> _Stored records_
______

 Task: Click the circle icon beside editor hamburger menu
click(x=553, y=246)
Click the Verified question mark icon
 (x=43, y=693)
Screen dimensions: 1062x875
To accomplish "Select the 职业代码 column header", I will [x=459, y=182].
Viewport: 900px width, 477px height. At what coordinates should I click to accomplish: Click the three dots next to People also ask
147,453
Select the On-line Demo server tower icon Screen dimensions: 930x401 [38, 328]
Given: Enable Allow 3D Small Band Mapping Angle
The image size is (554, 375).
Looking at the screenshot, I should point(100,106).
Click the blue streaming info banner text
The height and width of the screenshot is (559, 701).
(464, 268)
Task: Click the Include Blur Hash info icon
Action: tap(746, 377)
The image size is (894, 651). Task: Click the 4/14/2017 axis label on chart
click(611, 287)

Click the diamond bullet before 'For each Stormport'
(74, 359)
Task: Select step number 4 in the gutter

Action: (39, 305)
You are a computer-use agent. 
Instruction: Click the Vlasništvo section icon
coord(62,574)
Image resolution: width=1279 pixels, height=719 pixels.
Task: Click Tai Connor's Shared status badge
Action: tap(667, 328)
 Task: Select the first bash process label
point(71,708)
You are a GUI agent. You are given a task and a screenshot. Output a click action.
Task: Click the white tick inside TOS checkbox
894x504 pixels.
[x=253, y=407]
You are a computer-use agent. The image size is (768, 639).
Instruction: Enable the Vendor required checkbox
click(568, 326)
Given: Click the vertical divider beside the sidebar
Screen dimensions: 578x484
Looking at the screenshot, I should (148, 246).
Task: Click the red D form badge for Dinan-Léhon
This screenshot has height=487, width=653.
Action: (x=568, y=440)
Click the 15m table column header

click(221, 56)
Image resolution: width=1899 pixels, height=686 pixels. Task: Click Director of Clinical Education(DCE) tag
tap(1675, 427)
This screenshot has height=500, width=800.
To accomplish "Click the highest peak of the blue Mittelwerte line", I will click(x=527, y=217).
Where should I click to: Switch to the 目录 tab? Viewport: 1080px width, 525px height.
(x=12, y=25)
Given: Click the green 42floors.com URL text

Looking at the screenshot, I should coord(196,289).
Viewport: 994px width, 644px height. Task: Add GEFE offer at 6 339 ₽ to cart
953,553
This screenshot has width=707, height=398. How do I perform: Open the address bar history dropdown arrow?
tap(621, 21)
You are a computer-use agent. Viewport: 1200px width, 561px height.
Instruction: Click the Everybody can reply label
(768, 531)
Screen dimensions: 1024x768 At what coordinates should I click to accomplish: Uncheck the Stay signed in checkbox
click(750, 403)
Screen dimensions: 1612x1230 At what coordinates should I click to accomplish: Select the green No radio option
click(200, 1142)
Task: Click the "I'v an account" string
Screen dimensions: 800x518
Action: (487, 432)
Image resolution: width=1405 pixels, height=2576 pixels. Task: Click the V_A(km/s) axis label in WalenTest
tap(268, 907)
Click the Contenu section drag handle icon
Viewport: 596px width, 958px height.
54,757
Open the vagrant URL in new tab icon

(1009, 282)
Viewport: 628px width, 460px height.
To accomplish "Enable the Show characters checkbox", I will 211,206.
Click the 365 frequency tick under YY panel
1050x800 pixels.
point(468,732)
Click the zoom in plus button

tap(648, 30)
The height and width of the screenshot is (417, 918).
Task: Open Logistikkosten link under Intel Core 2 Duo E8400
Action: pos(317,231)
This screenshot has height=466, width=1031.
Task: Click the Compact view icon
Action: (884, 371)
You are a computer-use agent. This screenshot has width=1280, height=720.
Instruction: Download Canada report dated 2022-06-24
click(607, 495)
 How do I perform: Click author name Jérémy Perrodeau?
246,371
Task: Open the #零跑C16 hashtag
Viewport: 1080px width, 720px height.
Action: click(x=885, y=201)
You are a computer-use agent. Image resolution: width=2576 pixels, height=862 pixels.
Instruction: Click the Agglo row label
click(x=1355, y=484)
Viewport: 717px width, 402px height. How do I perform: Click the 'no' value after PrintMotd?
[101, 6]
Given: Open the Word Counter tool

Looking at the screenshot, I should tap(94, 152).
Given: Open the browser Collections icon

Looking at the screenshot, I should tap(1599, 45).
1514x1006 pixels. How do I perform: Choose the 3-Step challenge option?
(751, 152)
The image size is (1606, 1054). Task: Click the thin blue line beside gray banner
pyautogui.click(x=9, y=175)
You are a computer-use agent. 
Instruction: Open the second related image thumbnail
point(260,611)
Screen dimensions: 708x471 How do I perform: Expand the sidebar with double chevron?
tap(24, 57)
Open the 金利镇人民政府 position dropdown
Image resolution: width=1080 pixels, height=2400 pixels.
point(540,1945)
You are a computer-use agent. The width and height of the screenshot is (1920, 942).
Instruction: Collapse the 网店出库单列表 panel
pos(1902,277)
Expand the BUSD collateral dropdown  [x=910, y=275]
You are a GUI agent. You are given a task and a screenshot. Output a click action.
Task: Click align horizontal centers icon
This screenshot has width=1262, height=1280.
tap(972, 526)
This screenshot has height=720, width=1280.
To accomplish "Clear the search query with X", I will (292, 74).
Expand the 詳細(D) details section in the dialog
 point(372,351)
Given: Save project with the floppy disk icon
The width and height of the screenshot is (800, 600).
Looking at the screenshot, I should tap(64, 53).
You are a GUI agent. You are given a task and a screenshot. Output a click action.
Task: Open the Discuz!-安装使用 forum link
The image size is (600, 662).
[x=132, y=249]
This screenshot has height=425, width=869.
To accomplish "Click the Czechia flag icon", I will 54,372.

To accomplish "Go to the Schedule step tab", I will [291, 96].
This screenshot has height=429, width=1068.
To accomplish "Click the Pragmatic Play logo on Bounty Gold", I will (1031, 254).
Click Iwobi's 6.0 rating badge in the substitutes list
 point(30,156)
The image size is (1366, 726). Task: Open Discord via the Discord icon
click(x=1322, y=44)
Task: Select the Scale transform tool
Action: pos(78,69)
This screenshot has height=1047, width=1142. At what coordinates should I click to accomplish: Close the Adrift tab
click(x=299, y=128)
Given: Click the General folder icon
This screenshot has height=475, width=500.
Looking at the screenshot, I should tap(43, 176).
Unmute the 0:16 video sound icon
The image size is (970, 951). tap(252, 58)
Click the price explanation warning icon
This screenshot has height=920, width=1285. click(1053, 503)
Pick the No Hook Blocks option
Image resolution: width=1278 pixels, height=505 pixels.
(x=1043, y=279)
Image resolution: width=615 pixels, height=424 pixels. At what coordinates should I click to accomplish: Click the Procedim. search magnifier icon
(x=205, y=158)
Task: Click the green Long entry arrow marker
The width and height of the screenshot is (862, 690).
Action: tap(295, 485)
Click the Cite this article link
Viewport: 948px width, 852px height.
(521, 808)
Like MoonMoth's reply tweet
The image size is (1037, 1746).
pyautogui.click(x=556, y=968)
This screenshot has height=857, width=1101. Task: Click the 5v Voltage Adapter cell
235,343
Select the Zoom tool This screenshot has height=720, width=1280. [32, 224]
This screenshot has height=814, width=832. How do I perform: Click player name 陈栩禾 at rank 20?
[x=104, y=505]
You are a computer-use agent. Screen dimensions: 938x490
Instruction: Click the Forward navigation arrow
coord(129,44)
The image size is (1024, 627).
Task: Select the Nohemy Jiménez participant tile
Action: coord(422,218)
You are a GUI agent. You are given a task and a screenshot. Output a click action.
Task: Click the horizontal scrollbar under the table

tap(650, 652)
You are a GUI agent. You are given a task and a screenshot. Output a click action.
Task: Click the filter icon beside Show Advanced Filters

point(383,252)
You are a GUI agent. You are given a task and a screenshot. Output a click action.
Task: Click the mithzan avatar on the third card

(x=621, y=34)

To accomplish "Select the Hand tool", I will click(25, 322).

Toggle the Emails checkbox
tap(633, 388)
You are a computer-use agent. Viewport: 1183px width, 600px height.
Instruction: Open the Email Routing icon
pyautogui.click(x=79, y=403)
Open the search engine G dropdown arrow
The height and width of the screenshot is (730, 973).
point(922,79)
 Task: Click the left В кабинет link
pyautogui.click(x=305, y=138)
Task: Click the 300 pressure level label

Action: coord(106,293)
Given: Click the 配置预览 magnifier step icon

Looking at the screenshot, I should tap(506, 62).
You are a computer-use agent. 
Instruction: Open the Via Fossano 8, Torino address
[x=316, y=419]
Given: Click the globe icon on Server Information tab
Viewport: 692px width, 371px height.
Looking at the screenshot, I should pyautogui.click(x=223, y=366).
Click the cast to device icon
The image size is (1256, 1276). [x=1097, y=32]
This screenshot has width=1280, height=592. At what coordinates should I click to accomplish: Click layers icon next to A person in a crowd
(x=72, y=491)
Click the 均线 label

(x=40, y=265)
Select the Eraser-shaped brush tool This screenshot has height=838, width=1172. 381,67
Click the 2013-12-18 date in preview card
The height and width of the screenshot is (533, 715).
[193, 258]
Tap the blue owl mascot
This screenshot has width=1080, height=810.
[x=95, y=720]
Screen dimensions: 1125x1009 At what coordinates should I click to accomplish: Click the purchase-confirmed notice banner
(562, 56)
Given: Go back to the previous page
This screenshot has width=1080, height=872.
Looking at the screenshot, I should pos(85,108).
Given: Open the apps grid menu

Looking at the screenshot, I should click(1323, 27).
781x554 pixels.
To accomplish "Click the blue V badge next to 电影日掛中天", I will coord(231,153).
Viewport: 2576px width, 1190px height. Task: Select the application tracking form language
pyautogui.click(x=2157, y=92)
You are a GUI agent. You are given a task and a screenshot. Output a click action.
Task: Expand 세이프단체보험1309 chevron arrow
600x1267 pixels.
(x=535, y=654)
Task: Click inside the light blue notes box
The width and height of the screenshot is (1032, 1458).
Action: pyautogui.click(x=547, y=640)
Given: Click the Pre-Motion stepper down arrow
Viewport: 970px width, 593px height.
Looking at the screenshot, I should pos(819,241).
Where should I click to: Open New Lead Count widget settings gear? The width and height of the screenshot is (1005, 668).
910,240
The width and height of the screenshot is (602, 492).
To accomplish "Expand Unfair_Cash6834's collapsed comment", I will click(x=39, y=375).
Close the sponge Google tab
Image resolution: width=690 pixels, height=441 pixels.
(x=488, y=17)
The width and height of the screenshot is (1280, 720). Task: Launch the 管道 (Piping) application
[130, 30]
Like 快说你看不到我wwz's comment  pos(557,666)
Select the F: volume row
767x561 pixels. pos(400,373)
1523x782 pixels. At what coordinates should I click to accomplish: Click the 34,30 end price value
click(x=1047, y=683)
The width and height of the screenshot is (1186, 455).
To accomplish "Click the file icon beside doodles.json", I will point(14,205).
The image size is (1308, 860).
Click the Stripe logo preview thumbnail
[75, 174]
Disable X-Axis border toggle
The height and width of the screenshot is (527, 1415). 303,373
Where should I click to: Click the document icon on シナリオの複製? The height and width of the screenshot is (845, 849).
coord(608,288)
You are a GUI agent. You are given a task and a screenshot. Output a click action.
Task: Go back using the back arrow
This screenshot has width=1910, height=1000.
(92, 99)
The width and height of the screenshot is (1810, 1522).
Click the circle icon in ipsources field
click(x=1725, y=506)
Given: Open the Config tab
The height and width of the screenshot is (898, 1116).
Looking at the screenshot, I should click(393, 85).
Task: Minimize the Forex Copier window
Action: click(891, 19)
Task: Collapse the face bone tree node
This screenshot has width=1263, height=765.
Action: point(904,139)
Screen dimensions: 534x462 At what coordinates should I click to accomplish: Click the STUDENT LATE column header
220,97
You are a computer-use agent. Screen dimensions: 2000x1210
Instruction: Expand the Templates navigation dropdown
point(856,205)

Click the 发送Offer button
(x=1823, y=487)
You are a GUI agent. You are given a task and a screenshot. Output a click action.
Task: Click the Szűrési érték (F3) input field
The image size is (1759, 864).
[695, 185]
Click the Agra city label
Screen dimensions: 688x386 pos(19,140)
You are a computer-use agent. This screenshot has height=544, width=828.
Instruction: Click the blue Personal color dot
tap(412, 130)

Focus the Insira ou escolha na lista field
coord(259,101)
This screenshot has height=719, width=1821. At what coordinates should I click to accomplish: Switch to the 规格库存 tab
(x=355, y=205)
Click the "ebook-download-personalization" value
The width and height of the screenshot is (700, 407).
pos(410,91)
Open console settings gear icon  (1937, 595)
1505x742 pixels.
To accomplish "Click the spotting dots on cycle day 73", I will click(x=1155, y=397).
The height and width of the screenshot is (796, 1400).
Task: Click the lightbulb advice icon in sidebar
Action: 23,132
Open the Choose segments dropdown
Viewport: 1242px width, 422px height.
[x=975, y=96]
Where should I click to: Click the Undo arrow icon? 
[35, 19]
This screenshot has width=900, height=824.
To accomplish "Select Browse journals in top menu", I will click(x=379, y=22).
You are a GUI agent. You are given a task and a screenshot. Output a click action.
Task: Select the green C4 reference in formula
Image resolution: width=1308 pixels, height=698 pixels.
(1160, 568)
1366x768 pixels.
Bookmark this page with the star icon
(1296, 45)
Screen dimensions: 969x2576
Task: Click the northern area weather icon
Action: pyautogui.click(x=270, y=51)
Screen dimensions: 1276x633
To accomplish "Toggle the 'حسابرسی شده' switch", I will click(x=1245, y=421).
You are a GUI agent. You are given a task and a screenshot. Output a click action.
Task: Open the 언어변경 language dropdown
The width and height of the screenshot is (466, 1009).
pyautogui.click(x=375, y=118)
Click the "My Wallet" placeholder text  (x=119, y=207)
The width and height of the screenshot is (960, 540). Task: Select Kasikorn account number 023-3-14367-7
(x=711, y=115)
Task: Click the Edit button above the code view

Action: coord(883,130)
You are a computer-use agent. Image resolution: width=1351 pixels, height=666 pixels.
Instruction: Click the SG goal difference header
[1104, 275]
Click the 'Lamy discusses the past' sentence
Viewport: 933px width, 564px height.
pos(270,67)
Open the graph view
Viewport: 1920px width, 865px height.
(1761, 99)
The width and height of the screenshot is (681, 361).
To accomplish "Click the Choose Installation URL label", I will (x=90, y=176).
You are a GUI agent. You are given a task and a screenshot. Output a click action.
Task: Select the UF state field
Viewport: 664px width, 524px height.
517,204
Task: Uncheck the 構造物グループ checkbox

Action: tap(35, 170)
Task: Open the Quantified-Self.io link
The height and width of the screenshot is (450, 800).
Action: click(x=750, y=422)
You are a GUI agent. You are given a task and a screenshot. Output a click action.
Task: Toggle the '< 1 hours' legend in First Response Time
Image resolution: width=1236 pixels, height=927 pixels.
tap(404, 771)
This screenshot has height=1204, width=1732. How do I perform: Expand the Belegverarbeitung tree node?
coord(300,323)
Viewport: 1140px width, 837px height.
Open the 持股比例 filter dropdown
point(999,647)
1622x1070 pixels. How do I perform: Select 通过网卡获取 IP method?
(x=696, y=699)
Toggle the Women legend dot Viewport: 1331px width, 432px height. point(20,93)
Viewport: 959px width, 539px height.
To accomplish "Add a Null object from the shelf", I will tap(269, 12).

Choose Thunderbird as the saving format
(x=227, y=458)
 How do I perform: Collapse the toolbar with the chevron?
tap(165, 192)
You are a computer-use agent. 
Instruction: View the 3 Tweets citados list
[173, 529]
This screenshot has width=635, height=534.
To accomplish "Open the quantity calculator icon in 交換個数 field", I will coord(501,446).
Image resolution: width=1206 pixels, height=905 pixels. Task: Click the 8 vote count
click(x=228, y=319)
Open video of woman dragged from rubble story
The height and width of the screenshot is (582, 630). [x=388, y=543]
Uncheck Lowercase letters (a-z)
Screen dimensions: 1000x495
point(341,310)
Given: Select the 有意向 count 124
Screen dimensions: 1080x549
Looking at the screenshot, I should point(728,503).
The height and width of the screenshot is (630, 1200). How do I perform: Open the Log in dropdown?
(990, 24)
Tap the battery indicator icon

______

> _ABOUT THIS EXERCISE_
Make a copy of each line in the records above that has the word "comment".

> _RESULT_
To accomplish "Expand Unfair_Cash6834's collapsed comment", I will click(x=39, y=375).
Like 快说你看不到我wwz's comment  pos(557,666)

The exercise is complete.